(Pixel coordinate grounding data)
____

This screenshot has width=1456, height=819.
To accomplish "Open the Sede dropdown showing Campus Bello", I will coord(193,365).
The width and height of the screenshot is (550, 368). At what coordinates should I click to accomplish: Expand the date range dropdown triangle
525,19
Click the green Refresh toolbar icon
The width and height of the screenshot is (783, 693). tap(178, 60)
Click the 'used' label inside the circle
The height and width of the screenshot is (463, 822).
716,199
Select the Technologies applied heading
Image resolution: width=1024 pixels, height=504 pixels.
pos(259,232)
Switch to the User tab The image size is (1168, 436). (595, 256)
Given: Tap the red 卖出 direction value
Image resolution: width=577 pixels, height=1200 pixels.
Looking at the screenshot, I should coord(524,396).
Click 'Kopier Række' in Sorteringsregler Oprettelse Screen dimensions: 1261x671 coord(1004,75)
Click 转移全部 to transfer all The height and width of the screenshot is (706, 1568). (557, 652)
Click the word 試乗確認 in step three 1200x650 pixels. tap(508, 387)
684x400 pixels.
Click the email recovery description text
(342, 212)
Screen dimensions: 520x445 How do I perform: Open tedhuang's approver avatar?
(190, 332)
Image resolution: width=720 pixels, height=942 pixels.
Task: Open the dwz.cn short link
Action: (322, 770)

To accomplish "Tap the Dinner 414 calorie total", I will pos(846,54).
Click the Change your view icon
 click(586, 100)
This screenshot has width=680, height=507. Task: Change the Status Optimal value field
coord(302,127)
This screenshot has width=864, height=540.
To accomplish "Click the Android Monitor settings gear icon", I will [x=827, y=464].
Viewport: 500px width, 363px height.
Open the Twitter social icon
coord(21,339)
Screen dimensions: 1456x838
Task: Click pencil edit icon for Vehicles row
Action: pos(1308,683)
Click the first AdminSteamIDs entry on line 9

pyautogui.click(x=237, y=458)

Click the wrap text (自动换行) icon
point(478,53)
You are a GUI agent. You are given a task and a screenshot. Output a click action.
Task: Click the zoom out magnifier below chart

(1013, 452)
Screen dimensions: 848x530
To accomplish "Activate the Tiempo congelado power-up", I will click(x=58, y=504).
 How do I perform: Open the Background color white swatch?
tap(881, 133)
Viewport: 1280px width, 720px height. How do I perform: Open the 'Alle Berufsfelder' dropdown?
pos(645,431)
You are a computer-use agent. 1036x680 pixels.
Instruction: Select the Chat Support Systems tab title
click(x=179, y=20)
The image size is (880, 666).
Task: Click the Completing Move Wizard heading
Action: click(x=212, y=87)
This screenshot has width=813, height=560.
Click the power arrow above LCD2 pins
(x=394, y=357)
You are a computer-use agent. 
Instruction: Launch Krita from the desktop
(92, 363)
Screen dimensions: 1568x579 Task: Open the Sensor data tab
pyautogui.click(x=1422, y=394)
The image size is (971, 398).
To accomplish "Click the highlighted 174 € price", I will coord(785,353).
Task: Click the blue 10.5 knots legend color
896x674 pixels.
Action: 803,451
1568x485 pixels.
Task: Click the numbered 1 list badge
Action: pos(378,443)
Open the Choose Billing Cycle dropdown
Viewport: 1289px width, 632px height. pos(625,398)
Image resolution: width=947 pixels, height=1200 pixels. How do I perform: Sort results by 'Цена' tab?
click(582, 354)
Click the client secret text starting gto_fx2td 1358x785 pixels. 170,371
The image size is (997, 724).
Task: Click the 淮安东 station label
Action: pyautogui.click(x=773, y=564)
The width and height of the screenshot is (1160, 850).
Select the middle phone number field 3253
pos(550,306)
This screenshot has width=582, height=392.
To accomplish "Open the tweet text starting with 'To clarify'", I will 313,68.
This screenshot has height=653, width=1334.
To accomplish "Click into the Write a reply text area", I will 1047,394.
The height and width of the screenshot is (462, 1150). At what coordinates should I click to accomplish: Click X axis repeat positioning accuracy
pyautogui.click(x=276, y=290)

____

**Prompt**:
Repeat the records above in full, word for word.

**Expected answer**:
This screenshot has width=1456, height=819.
To accomplish "Open the Sede dropdown showing Campus Bello", I will coord(193,365).
The width and height of the screenshot is (550, 368). At what coordinates should I click to accomplish: Expand the date range dropdown triangle
525,19
Click the green Refresh toolbar icon
The width and height of the screenshot is (783, 693). tap(178, 60)
Click the 'used' label inside the circle
The height and width of the screenshot is (463, 822).
716,199
Select the Technologies applied heading
Image resolution: width=1024 pixels, height=504 pixels.
pos(259,232)
Switch to the User tab The image size is (1168, 436). (595, 256)
Given: Tap the red 卖出 direction value
Image resolution: width=577 pixels, height=1200 pixels.
Looking at the screenshot, I should coord(524,396).
Click 'Kopier Række' in Sorteringsregler Oprettelse Screen dimensions: 1261x671 coord(1004,75)
Click 转移全部 to transfer all The height and width of the screenshot is (706, 1568). (557, 652)
Click the word 試乗確認 in step three 1200x650 pixels. tap(508, 387)
684x400 pixels.
Click the email recovery description text
(342, 212)
Screen dimensions: 520x445 How do I perform: Open tedhuang's approver avatar?
(190, 332)
Image resolution: width=720 pixels, height=942 pixels.
Task: Open the dwz.cn short link
Action: (322, 770)

To accomplish "Tap the Dinner 414 calorie total", I will pos(846,54).
Click the Change your view icon
 click(586, 100)
This screenshot has width=680, height=507. Task: Change the Status Optimal value field
coord(302,127)
This screenshot has width=864, height=540.
To accomplish "Click the Android Monitor settings gear icon", I will [x=827, y=464].
Viewport: 500px width, 363px height.
Open the Twitter social icon
coord(21,339)
Screen dimensions: 1456x838
Task: Click pencil edit icon for Vehicles row
Action: pos(1308,683)
Click the first AdminSteamIDs entry on line 9

pyautogui.click(x=237, y=458)

Click the wrap text (自动换行) icon
point(478,53)
You are a GUI agent. You are given a task and a screenshot. Output a click action.
Task: Click the zoom out magnifier below chart

(1013, 452)
Screen dimensions: 848x530
To accomplish "Activate the Tiempo congelado power-up", I will click(x=58, y=504).
 How do I perform: Open the Background color white swatch?
tap(881, 133)
Viewport: 1280px width, 720px height. How do I perform: Open the 'Alle Berufsfelder' dropdown?
pos(645,431)
You are a computer-use agent. 1036x680 pixels.
Instruction: Select the Chat Support Systems tab title
click(x=179, y=20)
The image size is (880, 666).
Task: Click the Completing Move Wizard heading
Action: click(x=212, y=87)
This screenshot has width=813, height=560.
Click the power arrow above LCD2 pins
(x=394, y=357)
You are a computer-use agent. 
Instruction: Launch Krita from the desktop
(92, 363)
Screen dimensions: 1568x579 Task: Open the Sensor data tab
pyautogui.click(x=1422, y=394)
The image size is (971, 398).
To accomplish "Click the highlighted 174 € price", I will coord(785,353).
Task: Click the blue 10.5 knots legend color
896x674 pixels.
Action: 803,451
1568x485 pixels.
Task: Click the numbered 1 list badge
Action: pos(378,443)
Open the Choose Billing Cycle dropdown
Viewport: 1289px width, 632px height. pos(625,398)
Image resolution: width=947 pixels, height=1200 pixels. How do I perform: Sort results by 'Цена' tab?
click(582, 354)
Click the client secret text starting gto_fx2td 1358x785 pixels. 170,371
The image size is (997, 724).
Task: Click the 淮安东 station label
Action: pyautogui.click(x=773, y=564)
The width and height of the screenshot is (1160, 850).
Select the middle phone number field 3253
pos(550,306)
This screenshot has width=582, height=392.
To accomplish "Open the tweet text starting with 'To clarify'", I will 313,68.
This screenshot has height=653, width=1334.
To accomplish "Click into the Write a reply text area", I will 1047,394.
The height and width of the screenshot is (462, 1150). At what coordinates should I click to accomplish: Click X axis repeat positioning accuracy
pyautogui.click(x=276, y=290)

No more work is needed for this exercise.